John Tyler became the tenth President of the United States (1841-1845) when President William Henry Harrison died in April 1841. He was the first Vice President to succeed to the Presidency after the death of his predecessor.
Dubbed “His Accidency” by his detractors, John Tyler was the first Vice President to be elevated to the office of President by the death of his predecessor.
Born in Virginia in 1790, he was raised believing that the Constitution must be strictly construed. He never wavered from this conviction. He attended the College of William and Mary and studied law.
Serving in the House of Representatives from 1816 to 1821, Tyler voted against most nationalist legislation and opposed the Missouri Compromise. After leaving the House he served as Governor of Virginia. As a Senator he reluctantly supported Jackson for President as a choice of evils. Tyler soon joined the states’ rights Southerners in Congress who banded with Henry Clay, Daniel Webster, and their newly formed Whig party opposing President Jackson.
The Whigs nominated Tyler for Vice President in 1840, hoping for support from southern states’-righters who could not stomach Jacksonian Democracy. The slogan “Tippecanoe and Tyler Too” implied flag waving nationalism plus a dash of southern sectionalism.
Clay, intending to keep party leadership in his own hands, minimized his nationalist views temporarily; Webster proclaimed himself “a Jeffersonian Democrat.” But after the election, both men tried to dominate “Old Tippecanoe.”
Suddenly President Harrison was dead, and “Tyler too” was in the White House. At first the Whigs were not too disturbed, although Tyler insisted upon assuming the full powers of a duly elected President. He even delivered an Inaugural Address, but it seemed full of good Whig doctrine. Whigs, optimistic that Tyler would accept their program, soon were disillusioned.
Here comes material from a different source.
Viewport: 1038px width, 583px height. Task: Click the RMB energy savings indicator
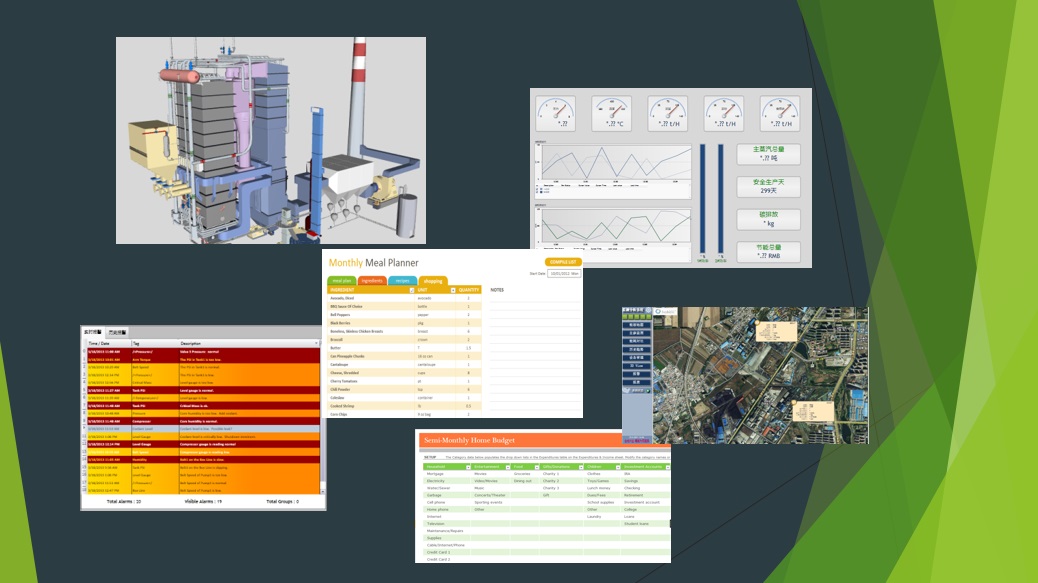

Tyler was ready to compromise on the banking question, but Clay would not budge. He would not accept Tyler’s “exchequer system,” and Tyler vetoed Clay’s bill to establish a National Bank with branches in several states. A similar bank bill was passed by Congress. But again, on states’ rights grounds, Tyler vetoed it.
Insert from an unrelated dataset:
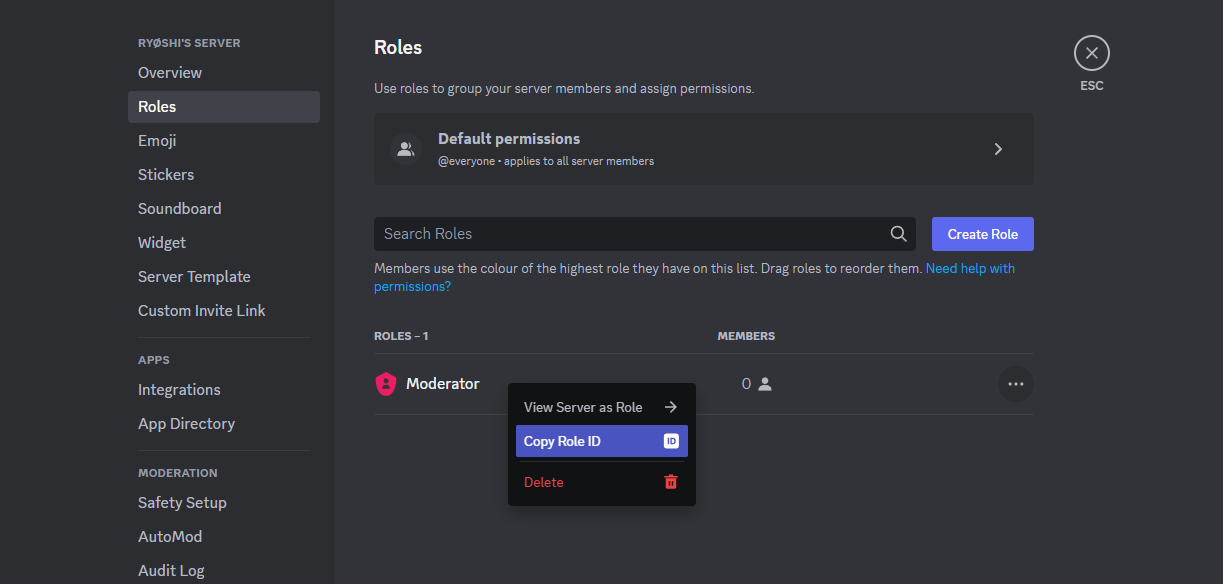Open the Moderator role three-dots menu
The image size is (1223, 584).
[x=1015, y=384]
In retaliation, the Whigs expelled Tyler from their party. All the Cabinet resigned but Secretary of State Webster. A year later when Tyler vetoed a tariff bill, the first impeachment resolution against a President was introduced in the House of Representatives. A committee headed by Representative John Quincy Adams reported that the President had misused the veto power, but the resolution failed.
Despite their differences, President Tyler and the Whig Congress enacted much positive legislation. The “Log-Cabin” bill enabled a settler to claim 160 acres of land before it was offered publicly for sale, and later pay $1.25 an acre for it.
In 1842 Tyler did sign a tariff bill protecting northern manufacturers. The Webster-Ashburton treaty ended a Canadian boundary dispute; in 1845 Texas was annexed.
The administration of this states’-righter strengthened the Presidency. But it also increased sectional cleavage that led toward civil war. By the end of his term, Tyler had replaced the original Whig Cabinet with southern conservatives. In 1844 Calhoun became Secretary of State. Later these men returned to the Democratic Party, committed to the preservation of states’ rights, planter interests, and the institution of slavery. Whigs became more representative of northern business and farming interests.
When the first southern states seceded in 1861, Tyler led a compromise movement; failing, he worked to create the Southern Confederacy. He died in 1862, a member of the Confederate House of Representatives.